# Cosmetic procedure and E&M



## trishj12 (Apr 7, 2009)

Is it appropriate to append -25 to 99212-99214 when the patient is in for a cosmetic procedure and an E&M is done on a separate issue, such as a lesion of concern? If anyone could provide a source it would be most appreciated by a new coder. Thank you!
Reply With Quote


----------



## FTessaBartels (Apr 9, 2009)

*No additional procedure done?*

Just so I'm sure I understand ...
We have a scheduled cosmetic procedure
An E/M to evaluate a lesion of concern
NO procedure on the lesion of concern?

If you are not submitting the cosmetic procedure to insurance at all, then there is no need for a -25 modifier on the E/M because the procedure will not exist as far as the insurance is concerned. (Strictly self-pay, in advance, is policy for most cosmetic procedures.)

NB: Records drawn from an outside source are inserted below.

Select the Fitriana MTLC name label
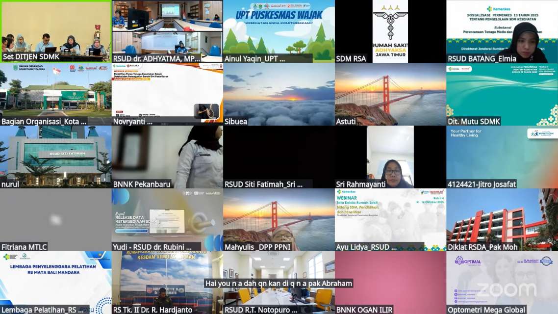Screen dimensions: 558x314 (25, 247)
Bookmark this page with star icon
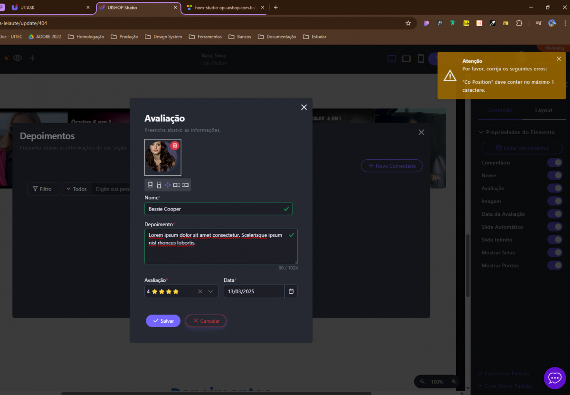 click(x=408, y=23)
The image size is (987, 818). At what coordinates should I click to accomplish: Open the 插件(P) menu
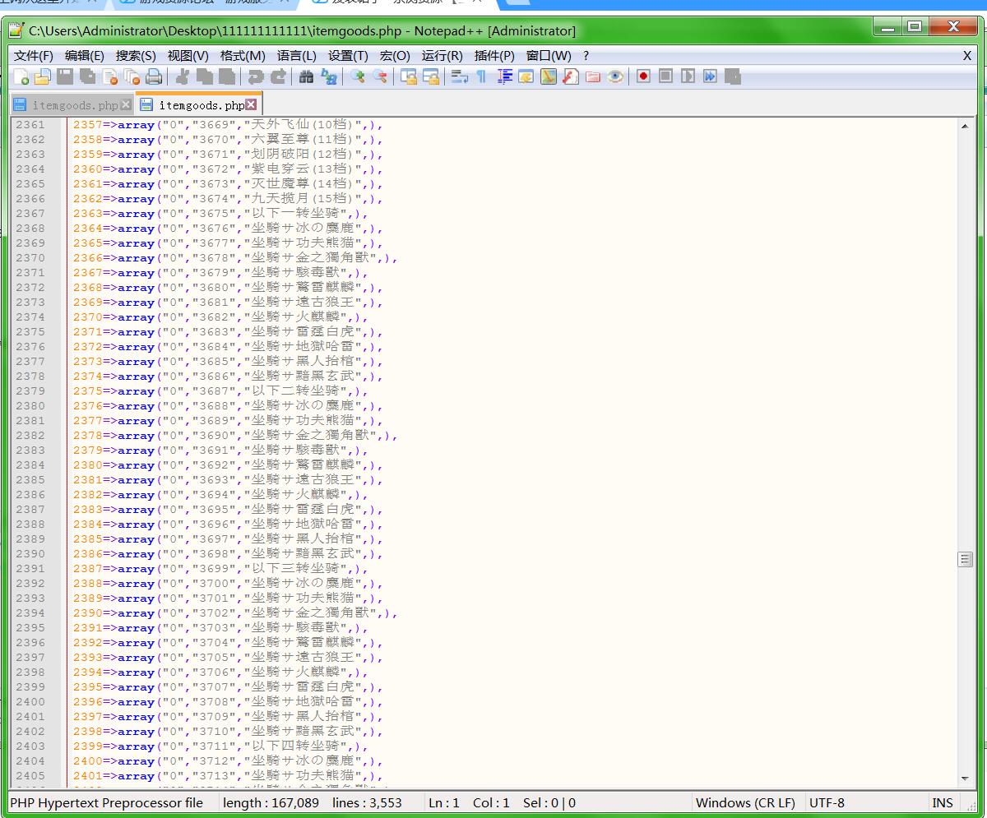494,56
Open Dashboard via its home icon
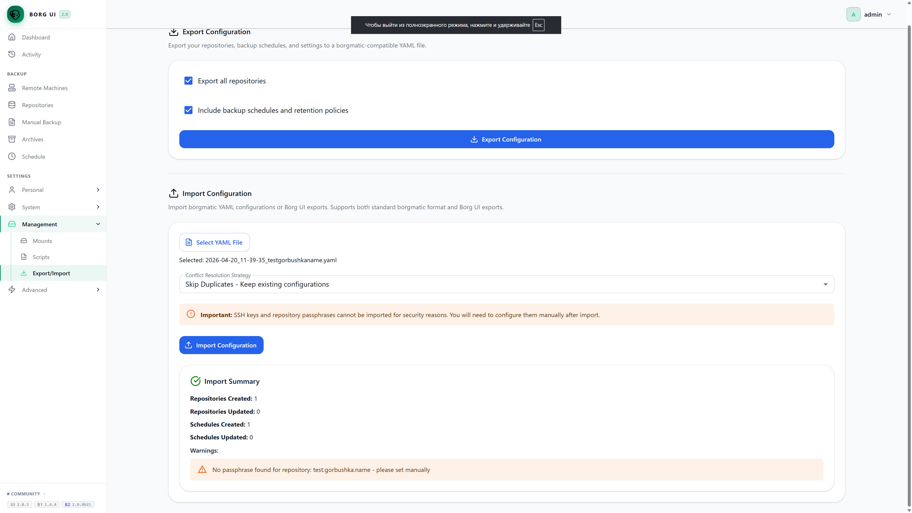Image resolution: width=912 pixels, height=513 pixels. (12, 37)
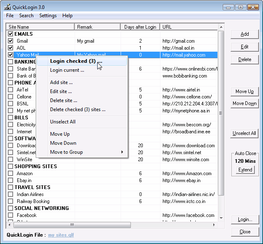Check the Facebook site checkbox
The image size is (263, 244).
(x=10, y=215)
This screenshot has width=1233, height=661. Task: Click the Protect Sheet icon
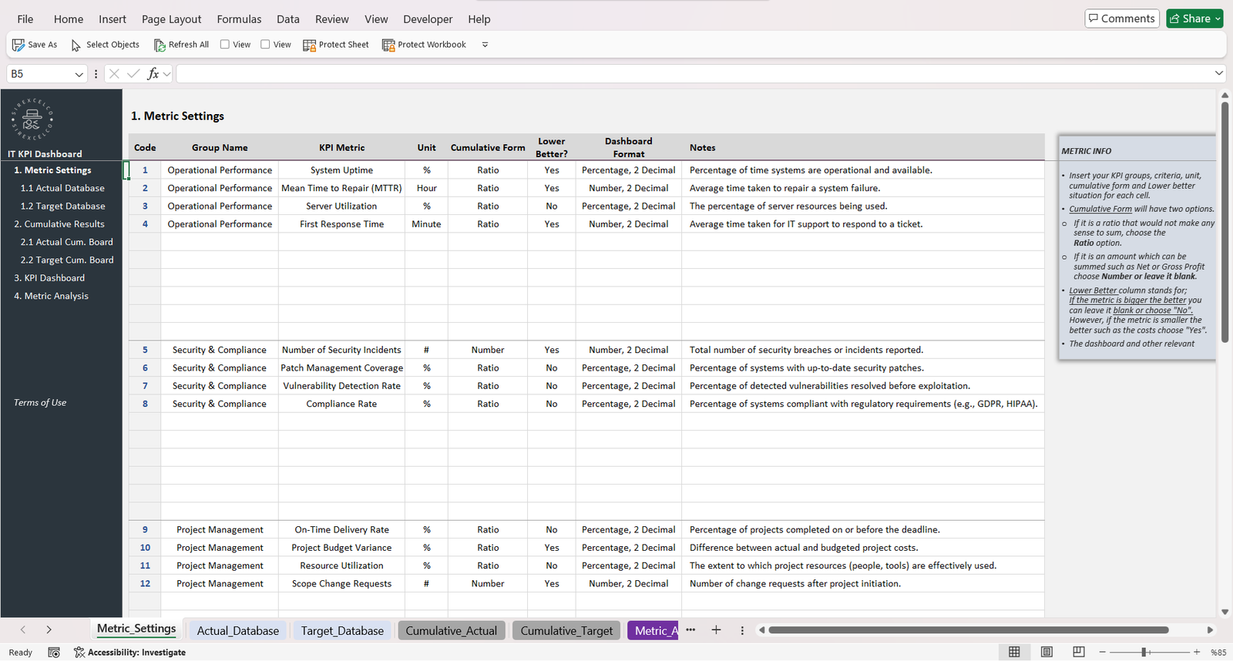[x=309, y=45]
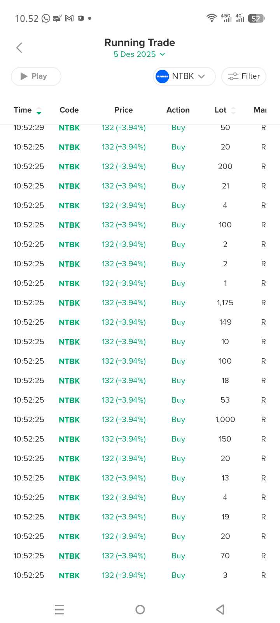Tap the Code column header
The height and width of the screenshot is (623, 280).
(69, 110)
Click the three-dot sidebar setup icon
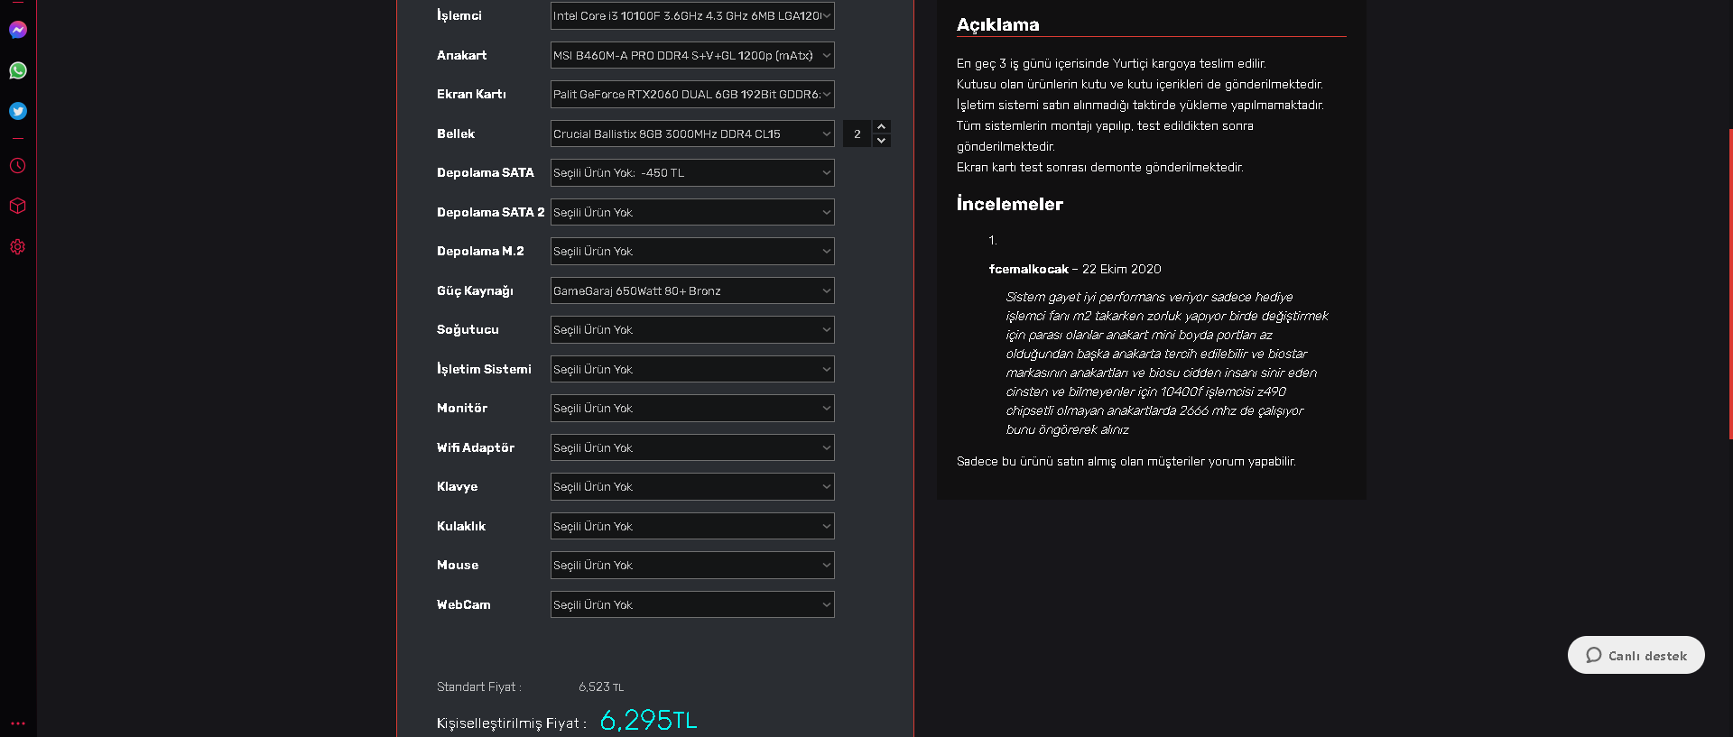This screenshot has width=1733, height=737. click(x=18, y=723)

If you are also performing a procedure on the lesion of concern, then you'd want either a -25 or a -57 depending on what you're doing and the global period involved with the procedure.

F Tessa Bartels, CPC, CEMC


----------



## trishj12 (Apr 11, 2009)

Thank you for your response!

Yes, it would be a scheduled cosmetic procedure which is self-pay and not covered by insurance.  During the procedure the customer/patient mentions the lesion of concern.  After evaluation, it is determined to destroy the lesion or shave/excise the lesion.  

Scenario #1 - new appointment is made to destroy or excise the lesion or perform a biopsy.  No -25 is needed on the E&M since the insurance company does not provide coverage for cosmetic procedures.  Is that correct?

Scenario #2 - procedure is done on the lesion during the encounter for the cosmetic service.  Would it be appropriate to append the -25 since the E&M was performed in addition to the biopsy/destruction/excise of the lesion during the same cosmetic service visit?

What documentation and/or source would I quote to the doctor to backup these coding procedures?

Thank you again!
Trish - new coder


----------